[ТЕКСТ ДЛЯ ЧТЕНИЯ]:
*-*-*

На курсе осветителей мы заметили, как люди с трудом воспринимают теоретическую информацию. У меня у самой могли бы возникнуть такие проблемы. В наших школах, университетах программа обучения зачастую также очень формальная: ты формально учишься, получаешь формальные оценки, не умеешь прикладывать усилия, переваривать и применять большой объем знаний, разучился читать книги, не пишешь нормально рефераты и курсовые, делаешь, как попало, дипломную работу. Поэтому я оказалась в театре. У меня было ощущение собственного никчемного образования. И наша школа сейчас – это наш протест. Мой личный протест как одного из организаторов.
- В ARTиШОКе уже была театральная школа в 2007-2009 годах, и из ее выпускников в театре остались работать ты и Виктория Мухамеджанова. Это хороший показатель?
- Это не только я и Вика, и результат не заключен лишь в том, кто остался в театре, а кто вообще пошел в профессию – это еще как минимум трое. Эмма Боброва, она продолжила свою учебу и карьеру в Америке, Валерия Килибекова, которая отучилась в Милане в магистратуре как арт-менеджер и сейчас успешно работает в Италии, и Дима Дягилев, который реализует свои собственные театральные проекты. И я считаю, что пять человек из двадцати – это хороший результат.
- Расскажи о приглашенных педагогах.
- Мы пригласили Виктора Рыжакова, художественного руководителя Центра им. Мейерхольда в Москве, несмотря на то что у нас нет близкого личного знакомства. И здесь, я думаю, роль сыграла репутация театра как института, который меняет и развивает профессиональную индустрию. И Виктор Анатольевич как руководитель ЦИМа, театра, продвигающего подобные проекты, надеюсь, видит в нас единомышленников.
Другие педагоги – Павел Семченко, актер и режиссер инженерного театра АХЕ, режиссер Борис Павлович, композитор Александр Маноцков, художественный руководитель театра «Ильхом» Борис Гафуров – это люди, которые хорошо знают нас изнутри, и им не нужно было долго объяснять, почему нам это необходимо. Есть большая работа над тем, чтобы привезти педагогов из Европы и США. Над этим мы сейчас работаем с Гете-Институтом и Американским консульством.
- Каким ты видишь идеального абитуриента актерско-режиссерского курса?

*-*-*

[ЗАДАНИЯ]:
[1] Кого из Москвы, согласно интервью о театральной школе, пригласили педагогом?
[2] Пожалуйста, подхватите интервью о театральной школе после последней реплики и продолжите его.
Приведенные далее строки взяты из другого источника.

[ИМЕЮЩИЕСЯ ДАННЫЕ]:
*-*-*

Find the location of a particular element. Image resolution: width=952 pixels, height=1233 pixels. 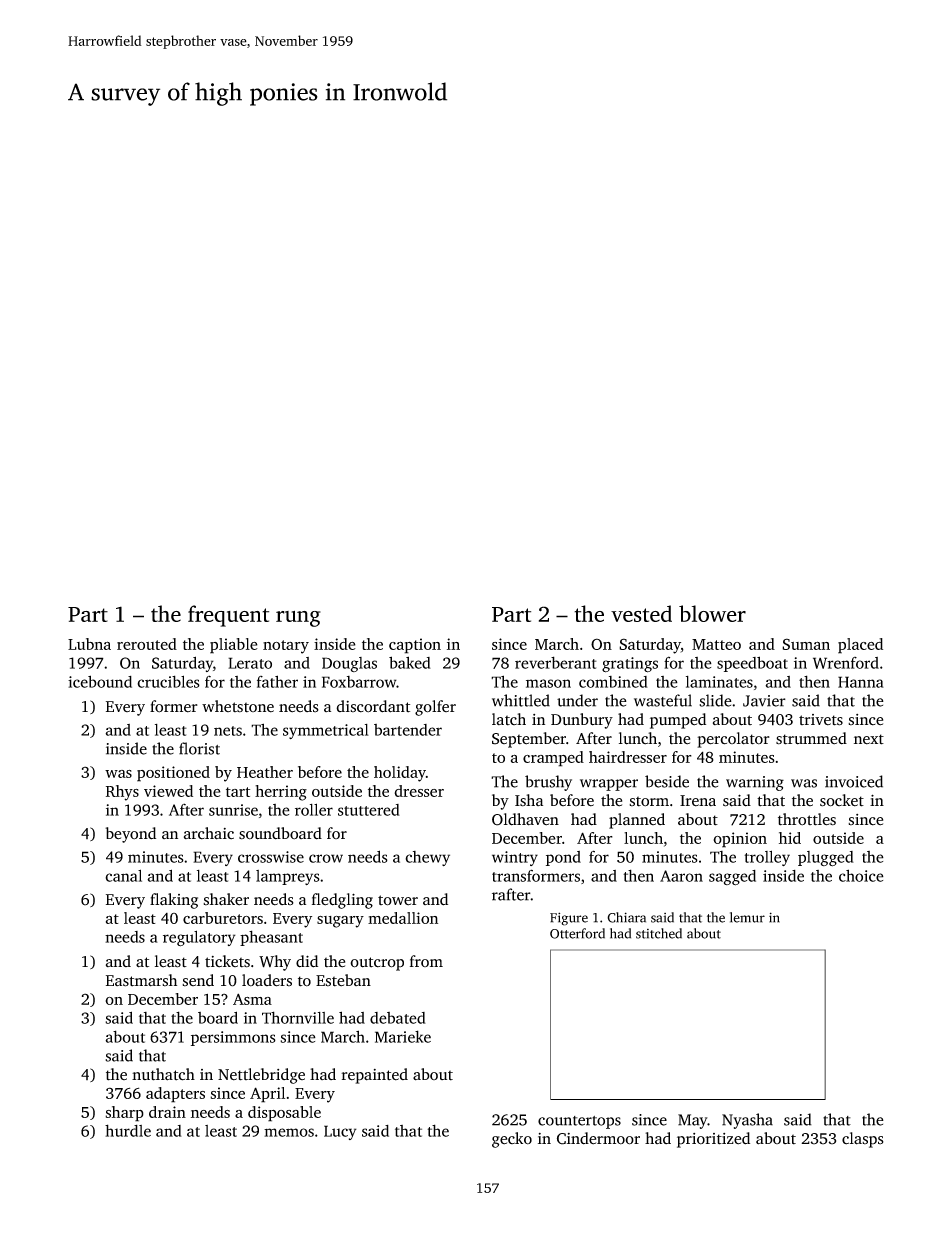

lemur is located at coordinates (747, 917).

*-*-*

[ОТВЕТЫ К ЗАДАНИЯМ]:
[1] Виктора Рыжакова, художественного руководителя Центра им. Мейерхольда.

[2]
- Мы составили анкету для идеального абитуриента и приложили список рекомендуемой литературы. В самой анкете нет ничего экстраординарного. Мы изучали, как составлены анкеты фестиваля-школы «Территория», летней школы Союза театральных деятелей России, школы при театре «Ильхом» в Ташкенте, хотели, чтобы наша анкета была на том же уровне. Но столкнулись с тем, что чем четче прорисовываешь идеал, тем быстрее понимаешь, что этому идеалу очень мало людей готово соответствовать. Мы мечтали об идеальном студенте, который идет в профессию сознательно, который отдаст два года своей жизни театру сознательно, который ходит в театры, смотрит спектакли, смотрит кино, читает литературу. Но потом мы стряхнули свой идеалистический налет и сами себе задали вопросы: а ты до театра вот это читал, а вот это смотрел? Я, только придя в ARTиШОК, стала работать над своим образованием, начитанностью, насмотренностью. Поэтому самое главное - тот человек, который решит подать заявку и поступать, должен искать себя и задавать себе конкретные вопросы, интересоваться тем, что происходит с ним, в городе, в стране, между людьми, быть неравнодушным и менять мир вокруг себя.
- Я бы хотела, чтобы ты сама ответила на некоторые вопросы из анкеты для абитуриентов. Например, какое событие в Казахстане за последний год произвело на тебя впечатление?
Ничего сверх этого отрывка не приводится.